Autres facteurs à prendre en considération

[29] Il est important de garder en tête que les facteurs que j’ai énumérés précédemment dans la présente décision ne constituent pas une liste de vérification. Tous les facteurs ne seront pas tout aussi pertinents à chaque relation. J’ai déjà discuté de bon nombre de ceux-ci. Je vais maintenant en aborder deux autres : la relation entre A. K. et les enfants de l’appelante et les arrangements financiers de A. K.

[30] L’appelante a eu des enfants d’un mariage précédent. Ils étaient déjà adultes et vivaient de manière indépendante au moment où elle a épousé A. K. Je crois comprendre que A. K. ne voyait pas souvent les enfants de l’appelante même quand ils étaient mariésNote de bas de page 17. Par conséquent, j’estime que sa relation avec les enfants de l’appelante n’est pas un facteur utile à prendre en considération.

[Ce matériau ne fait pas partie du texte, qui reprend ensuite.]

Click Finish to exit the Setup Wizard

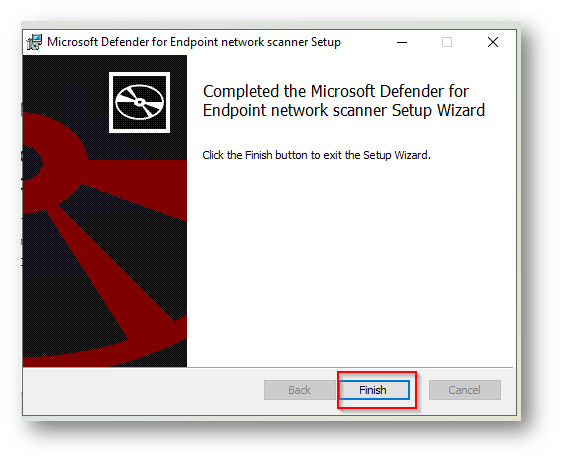(x=373, y=390)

[31] Les arrangements financiers de A. K. n’appuient pas vraiment l’existence d’une union de fait. Il était le seul propriétaire de la maison où l’appelante et lui vivaient. Il est décédé sans un testament. Apparemment, ses fils (qui étaient séparés de lui) ont hérité de la maisonNote de bas de page 18. L’appelante a déclaré qu’elle ne se souciait pas beaucoup des finances de A. K. de son vivant. Son décès était inattendu. Pourtant, elle a déclaré qu’elle lui demandait tous les jours pourquoi il n’avait pas écrit ses intentions. Quoi qu’il en soit, le fait que l’appelante n’a pas hérité de la [traduction] « maison familiale » est important.

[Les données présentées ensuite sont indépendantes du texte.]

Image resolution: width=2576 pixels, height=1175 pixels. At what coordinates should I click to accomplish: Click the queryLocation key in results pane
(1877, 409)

[32] A. K. a laissé un compte d’épargne libre d’impôt à la Banque Canadienne de l’Ouest qui a été transféré à l’appelante. La lettre de transfert était adressée à la [traduction] « conjointe survivante » de A. K.Note de bas de page 19

[33] Je suis d’accord avec le ministre pour dire que je ne devrais pas accorder beaucoup d’importance à cette lettre parce qu’on ne sait pas comment cette banque définit le mot « conjointe » ou comment elle décide si une personne est une conjointe. On ne sait pas quand le compte a été ouvert. De plus, l’appelante a déclaré qu’elle ne savait pas que le compte existait avant le décès de A. K.

[34] En terminant, je tiens à souligner que je n’ai accordé aucune importance au fait que l’appelante se trouvait en Allemagne quand A. K. est décédé. Son décès était inattendu et la santé de l’appelante l’a empêchée de revenir au Canada avant qu’il survienneNote de bas de page 20.

Conclusion

[35] Tout au plus, l’appelante et A. K. étaient conjoints de fait à compter du début de 2021 jusqu’à son décès en décembre de la même année. Cela représente moins que la période d’un an requise pour qu’une personne soit considérée comme une « survivante ». Comme l’appelante n’était pas la survivante de A. K. au moment de son décès, elle n’a pas droit à une pension de survivant.

[36] Par conséquent, l’appel est rejeté.